Pixel coordinate grounding data
══════════
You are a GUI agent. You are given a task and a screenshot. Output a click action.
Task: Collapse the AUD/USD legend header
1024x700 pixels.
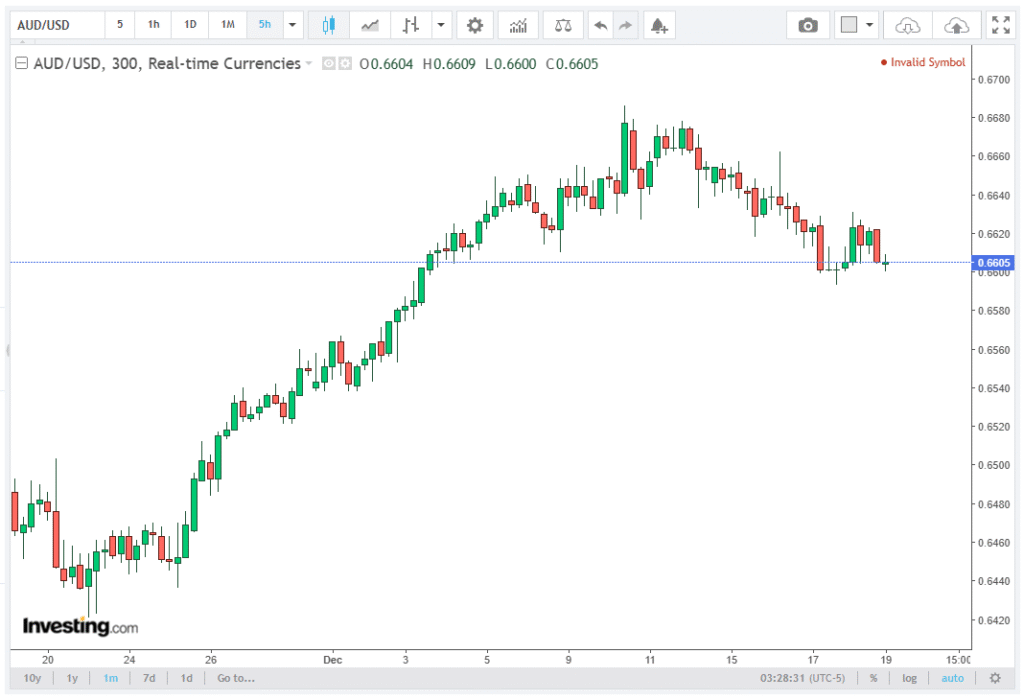coord(21,64)
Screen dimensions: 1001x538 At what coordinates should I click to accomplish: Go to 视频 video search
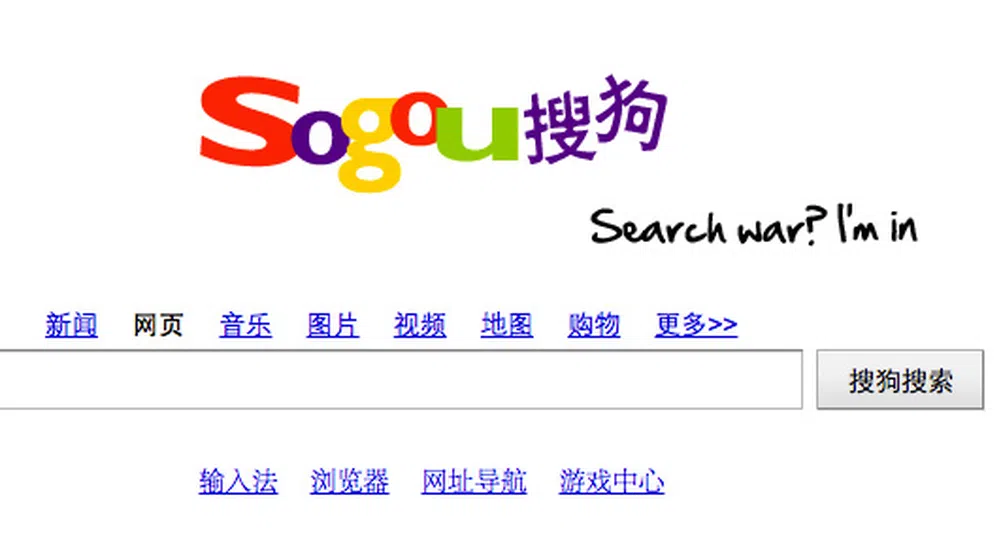coord(420,325)
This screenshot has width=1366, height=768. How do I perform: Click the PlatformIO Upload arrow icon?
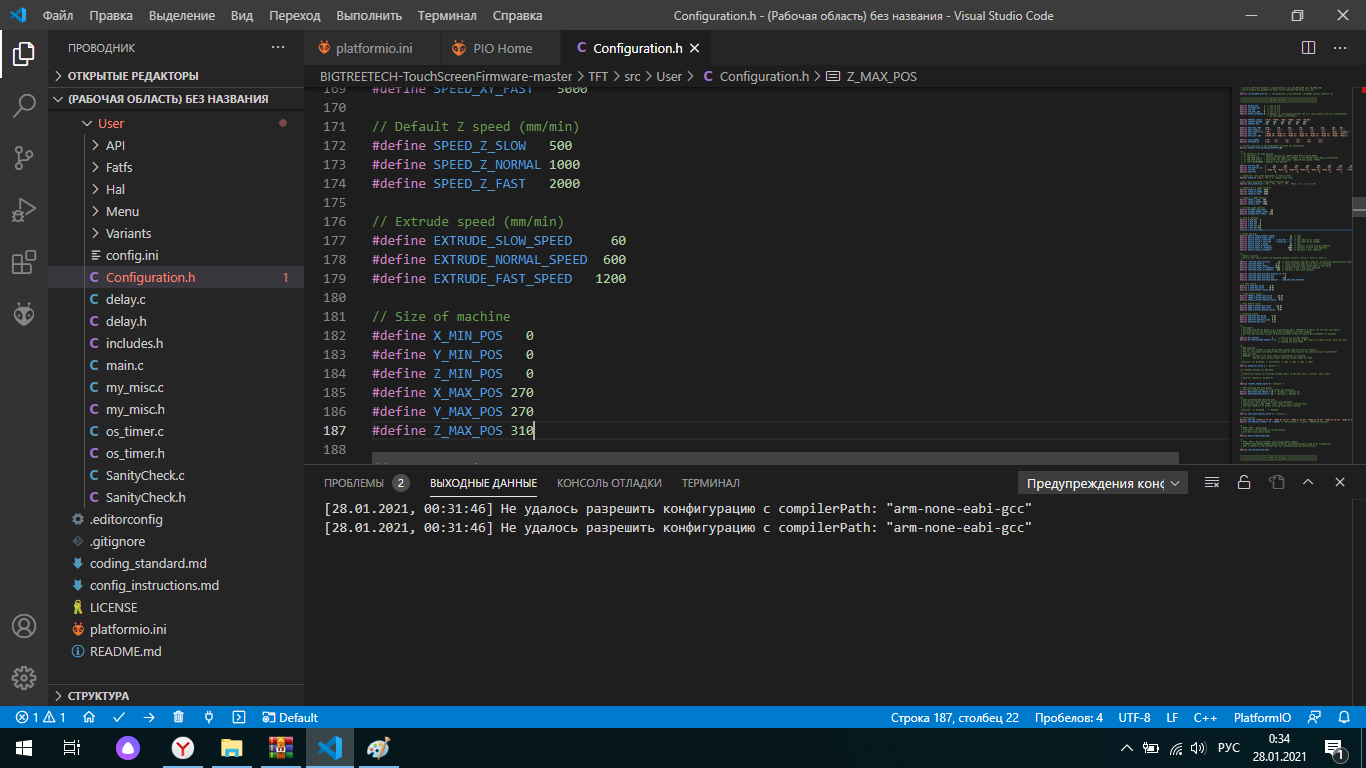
══════════
DESCRIPTION OF THE TASK: Using the data above, establish how many lines include the word "screenshot"; the reply is that number only.

WORKED SOLUTION: 2